In der Realschule nebenan sitzt man noch nicht auf gepackten Kisten. Ans Packen soll es erst gehen, wenn das Schuljahr wirklich vorüber ist, sagt Realschulleiterin Monika Storm. Die Räumlichkeiten des KBOP habe man sich bereits vor eingier Zeit angesehen und in Abstimmung mit der Stadt einen Plan für den Umzug und die Nutzung der dortigen Räume erstellt. Welche Klassen der Realschule genau von dem Umzug betroffen sind, darüber sollten aber zunächst die Schüler und deren Eltern informiert werden. „Es ist nicht so, dass wir einen kompletten Jahrgang rüberbringen, sondern wir werden es mischen“, erklärt sie.

Klassenräume als Fachräume nutzen

Der Umzug werde aber viele Schüler betreffen, da sich in dem Neubau, der saniert werden müssen, Fachräume für Chemie, Physik, Kunst und Musik befinden. Im KBOP werde man dann die dortigen Klassenräume im kommenden Schuljahr als Fachräume nutzen.
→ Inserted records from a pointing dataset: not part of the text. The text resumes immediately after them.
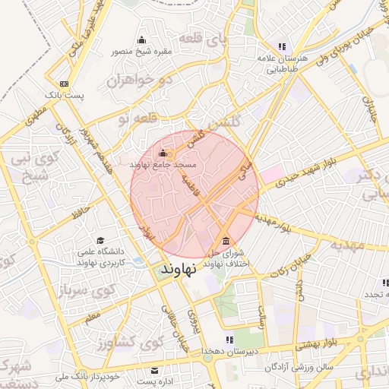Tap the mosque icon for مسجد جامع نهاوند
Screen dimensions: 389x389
click(162, 152)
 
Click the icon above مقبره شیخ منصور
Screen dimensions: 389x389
click(141, 40)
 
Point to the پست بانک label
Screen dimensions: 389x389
click(63, 95)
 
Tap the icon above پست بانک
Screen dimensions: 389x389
click(63, 84)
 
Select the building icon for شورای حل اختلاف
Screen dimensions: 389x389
click(226, 242)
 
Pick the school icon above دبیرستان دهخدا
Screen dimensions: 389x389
click(229, 340)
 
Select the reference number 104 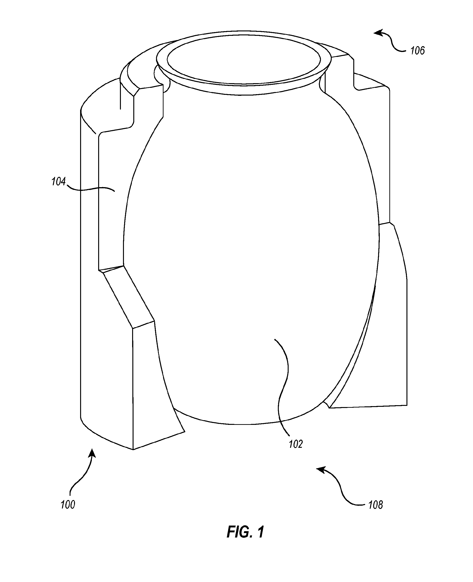[59, 182]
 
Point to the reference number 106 [417, 51]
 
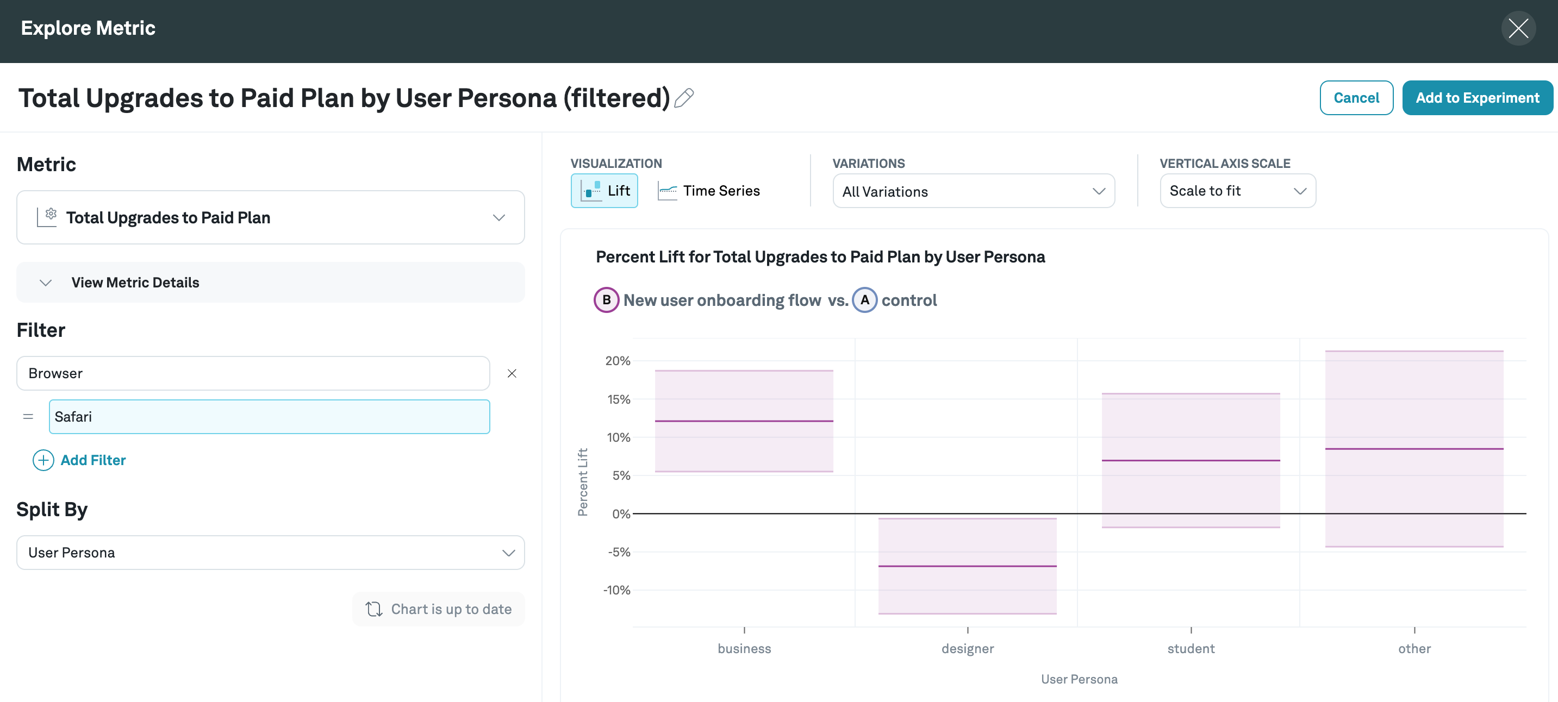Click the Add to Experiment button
(1477, 98)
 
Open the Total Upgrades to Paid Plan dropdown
(270, 218)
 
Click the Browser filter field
(253, 373)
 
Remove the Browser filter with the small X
(512, 374)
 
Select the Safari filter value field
(269, 417)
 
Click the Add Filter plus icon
(43, 460)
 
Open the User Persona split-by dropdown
(270, 553)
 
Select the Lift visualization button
(604, 191)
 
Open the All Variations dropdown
(973, 192)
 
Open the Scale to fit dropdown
(1237, 191)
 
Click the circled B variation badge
(606, 300)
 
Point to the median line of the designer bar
(967, 566)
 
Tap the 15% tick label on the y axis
(618, 399)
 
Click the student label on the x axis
(1191, 649)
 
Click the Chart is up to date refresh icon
(374, 609)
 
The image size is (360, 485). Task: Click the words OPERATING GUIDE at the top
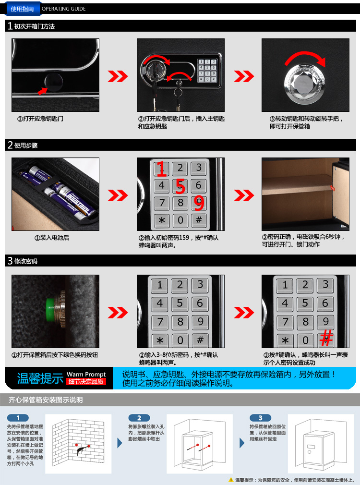tap(64, 9)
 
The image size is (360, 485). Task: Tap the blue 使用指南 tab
tap(22, 9)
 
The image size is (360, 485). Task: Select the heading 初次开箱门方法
tap(35, 26)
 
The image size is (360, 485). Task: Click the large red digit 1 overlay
tap(161, 169)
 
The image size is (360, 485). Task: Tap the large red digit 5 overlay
tap(180, 186)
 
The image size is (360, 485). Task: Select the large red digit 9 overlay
tap(200, 204)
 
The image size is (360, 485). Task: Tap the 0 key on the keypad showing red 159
tap(180, 220)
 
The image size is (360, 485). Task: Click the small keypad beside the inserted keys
tap(207, 71)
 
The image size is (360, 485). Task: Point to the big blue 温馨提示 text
tap(40, 378)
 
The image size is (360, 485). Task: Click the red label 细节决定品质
tap(86, 381)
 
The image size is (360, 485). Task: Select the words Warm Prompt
tap(86, 374)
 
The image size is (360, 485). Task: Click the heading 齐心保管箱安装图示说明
tap(46, 400)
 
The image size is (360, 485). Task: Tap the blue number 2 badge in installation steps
tap(139, 418)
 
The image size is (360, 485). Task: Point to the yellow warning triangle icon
tap(231, 480)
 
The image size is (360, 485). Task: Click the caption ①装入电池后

Es sollen ausreichend Materialien mit herübergenommen werden, sodass auch im KBOP – etwa im Chemieunterricht – auch kleine Experimente durchgeführt werden können. „Aber natürlich nicht in dem Umfang wie hier, denn wir haben im KBOP keine vollständige Fachraumausstattung“, so Storm. Ein Beratungsraum, der sich ebenfalls im betroffenen Neubau-Trakt befindet, wird allerdings nicht ins KBOP, sondern in den Altbau der Realschule umziehen.

Gebäude wird komplett entkernt

Wenn dann der betroffene Realschul-Teil leer ist, kann es an die Asbest- und PCB-Sanierung gehen. Diese beinhaltet laut Bauamtsleiter Jülich das Entfernen der Asbestquellen (Brandschutzplatten) und PCB-Quellen (Fugenmaterialien). Das Gebäude werde dafür quasi komplett entkernt, stehen bleibe die eigentliche Gebäudehülle.
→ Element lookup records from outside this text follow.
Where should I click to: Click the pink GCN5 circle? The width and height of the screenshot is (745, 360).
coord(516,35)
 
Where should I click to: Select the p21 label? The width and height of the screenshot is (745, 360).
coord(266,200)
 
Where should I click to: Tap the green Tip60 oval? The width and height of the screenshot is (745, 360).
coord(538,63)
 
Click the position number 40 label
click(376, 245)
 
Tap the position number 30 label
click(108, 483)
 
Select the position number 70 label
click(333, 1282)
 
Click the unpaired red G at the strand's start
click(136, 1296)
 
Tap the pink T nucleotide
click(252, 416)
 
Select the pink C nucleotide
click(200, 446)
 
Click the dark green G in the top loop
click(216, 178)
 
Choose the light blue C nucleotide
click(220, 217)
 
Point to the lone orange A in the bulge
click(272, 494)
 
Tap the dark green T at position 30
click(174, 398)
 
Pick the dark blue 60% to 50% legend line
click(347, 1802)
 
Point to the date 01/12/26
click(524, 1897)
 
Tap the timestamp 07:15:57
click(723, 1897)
In dem Zuge werden die technischen Anlagen – von Elektronik und EDV über Wasser, Abwasser und Beleuchtung – sowie die Anlagen zum Brandschutz wie Brandschutztüren und auch Boden- und Wandbeläge komplett erneuert. Ebenso werde man sich um die älteren naturwissenschaftlichen Fachräume kümmern.

Eine genaue Prognose zur Zeit- und Kostenplanung ist nach Auskunft aus dem Bauamt wegen der allgemeinen Situation auf dem Baumarkt und vor allem auch bei spezieller Schulausstattung schwierig. Maßgeblich sei der Zeitpunkt, an dem mit der Sanierung gestartet werden kann. Ein externer Fachplaner erstelle das Leistungsverzeichnis, danach möchte die Stadt nach derzeitigem Stand in diesem Monat die Ausschreibung durchführen. Damit gebe es noch eine realistische Chance in diesem Jahr mit der Sanierung zu starten. Die reinen Sanierungskosten liegen grob geschätzt im Bereich von 850 000 bis 950 000 Euro brutto, dazu kommen die Kosten für die Wiederherstellung der Räume auf den heute aktuellen Stand.

Bevor der vorübergehende Umzug von KBOP und Realschule notwendig wurde, sahen die städtischen Planungen im Schulbereich eigentlich ganz andere Umzüge vor. Die Zeppelinschule sollte komplett zum KBOP-Standort und dieser durch einen Anbau ergänzt werden. Die Martin-Luther-Schule sollte in die dann leerstehende Zeppelinschule umziehen. Die Stadt geht im Moment davon, aus, dass sich diese Umzugspläne etwa um ein Jahr verschieben, wobei man sich am Schuljahr nicht am Kalenderjahr orientiere. Auch wenn sich die Maßnahmen nach hinten verschöben, könnte die Zeit gut für Planungen genutzt werden, teilt das Bauamt mit.